AVAILABLE RECORDS =
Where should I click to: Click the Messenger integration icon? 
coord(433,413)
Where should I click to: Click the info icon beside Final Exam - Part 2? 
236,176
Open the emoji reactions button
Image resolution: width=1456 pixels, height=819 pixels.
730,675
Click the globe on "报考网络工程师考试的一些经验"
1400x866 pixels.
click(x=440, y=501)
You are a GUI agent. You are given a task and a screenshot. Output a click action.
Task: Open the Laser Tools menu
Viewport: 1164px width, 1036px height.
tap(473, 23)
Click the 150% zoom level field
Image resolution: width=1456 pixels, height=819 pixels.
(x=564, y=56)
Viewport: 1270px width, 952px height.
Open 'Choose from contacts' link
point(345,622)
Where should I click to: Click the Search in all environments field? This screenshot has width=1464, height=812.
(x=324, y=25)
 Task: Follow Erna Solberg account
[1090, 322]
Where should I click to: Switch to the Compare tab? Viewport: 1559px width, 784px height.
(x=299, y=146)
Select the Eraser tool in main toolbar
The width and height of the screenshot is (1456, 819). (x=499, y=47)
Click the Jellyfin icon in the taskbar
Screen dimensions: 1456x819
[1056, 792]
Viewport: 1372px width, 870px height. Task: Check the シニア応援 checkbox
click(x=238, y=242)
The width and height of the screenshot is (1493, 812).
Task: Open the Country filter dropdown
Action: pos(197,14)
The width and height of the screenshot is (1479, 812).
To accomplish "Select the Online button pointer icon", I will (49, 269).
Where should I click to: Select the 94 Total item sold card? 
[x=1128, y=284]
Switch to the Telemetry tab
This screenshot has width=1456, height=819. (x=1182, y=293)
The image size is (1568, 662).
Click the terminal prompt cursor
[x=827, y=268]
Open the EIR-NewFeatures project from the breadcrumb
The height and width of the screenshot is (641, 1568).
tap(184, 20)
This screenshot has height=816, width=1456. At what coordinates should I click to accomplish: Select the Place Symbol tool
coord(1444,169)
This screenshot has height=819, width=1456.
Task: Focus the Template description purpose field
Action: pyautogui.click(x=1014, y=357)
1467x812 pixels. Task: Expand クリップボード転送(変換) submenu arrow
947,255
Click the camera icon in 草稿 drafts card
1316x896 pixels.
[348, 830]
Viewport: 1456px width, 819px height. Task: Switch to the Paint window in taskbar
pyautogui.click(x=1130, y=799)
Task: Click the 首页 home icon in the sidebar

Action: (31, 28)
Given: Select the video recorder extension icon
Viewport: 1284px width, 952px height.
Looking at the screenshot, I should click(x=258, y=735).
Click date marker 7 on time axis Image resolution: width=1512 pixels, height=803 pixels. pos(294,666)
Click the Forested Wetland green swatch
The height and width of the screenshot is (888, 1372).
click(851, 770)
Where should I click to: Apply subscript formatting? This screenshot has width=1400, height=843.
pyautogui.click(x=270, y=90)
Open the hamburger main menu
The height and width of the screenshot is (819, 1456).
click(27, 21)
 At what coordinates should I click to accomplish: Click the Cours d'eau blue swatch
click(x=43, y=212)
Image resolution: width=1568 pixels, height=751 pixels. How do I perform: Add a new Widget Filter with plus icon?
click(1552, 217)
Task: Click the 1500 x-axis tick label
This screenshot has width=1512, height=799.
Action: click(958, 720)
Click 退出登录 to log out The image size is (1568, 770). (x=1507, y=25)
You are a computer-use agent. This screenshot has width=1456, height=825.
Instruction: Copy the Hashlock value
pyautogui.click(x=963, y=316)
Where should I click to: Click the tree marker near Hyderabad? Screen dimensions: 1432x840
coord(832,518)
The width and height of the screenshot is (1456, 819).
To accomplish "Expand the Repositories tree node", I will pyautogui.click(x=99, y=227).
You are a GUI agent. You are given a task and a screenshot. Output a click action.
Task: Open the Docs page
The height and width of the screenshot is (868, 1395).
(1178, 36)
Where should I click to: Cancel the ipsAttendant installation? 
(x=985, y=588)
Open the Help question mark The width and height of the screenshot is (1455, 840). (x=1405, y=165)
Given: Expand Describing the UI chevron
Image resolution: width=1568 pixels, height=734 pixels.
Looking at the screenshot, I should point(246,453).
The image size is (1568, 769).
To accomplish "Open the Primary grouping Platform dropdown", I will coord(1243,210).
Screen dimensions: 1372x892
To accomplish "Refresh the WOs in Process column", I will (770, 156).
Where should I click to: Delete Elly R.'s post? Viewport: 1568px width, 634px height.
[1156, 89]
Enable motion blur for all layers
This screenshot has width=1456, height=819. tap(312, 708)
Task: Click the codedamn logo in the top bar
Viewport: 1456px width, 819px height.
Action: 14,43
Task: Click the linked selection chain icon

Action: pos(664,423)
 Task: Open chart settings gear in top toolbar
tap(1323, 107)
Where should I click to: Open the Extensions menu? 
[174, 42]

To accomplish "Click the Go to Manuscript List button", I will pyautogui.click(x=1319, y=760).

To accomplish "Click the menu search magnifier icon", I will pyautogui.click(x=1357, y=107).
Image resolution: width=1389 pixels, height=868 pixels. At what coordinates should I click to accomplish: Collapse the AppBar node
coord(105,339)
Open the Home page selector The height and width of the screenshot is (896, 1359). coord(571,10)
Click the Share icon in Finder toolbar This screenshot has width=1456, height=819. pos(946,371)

REQUIREMENT = Pull every line containing the string "size" out of the data above and copy it.

THE ANSWER =
The image size is (1568, 662).
Click 退出登录 to log out The image size is (1568, 770). (x=1507, y=25)
The image size is (1568, 769).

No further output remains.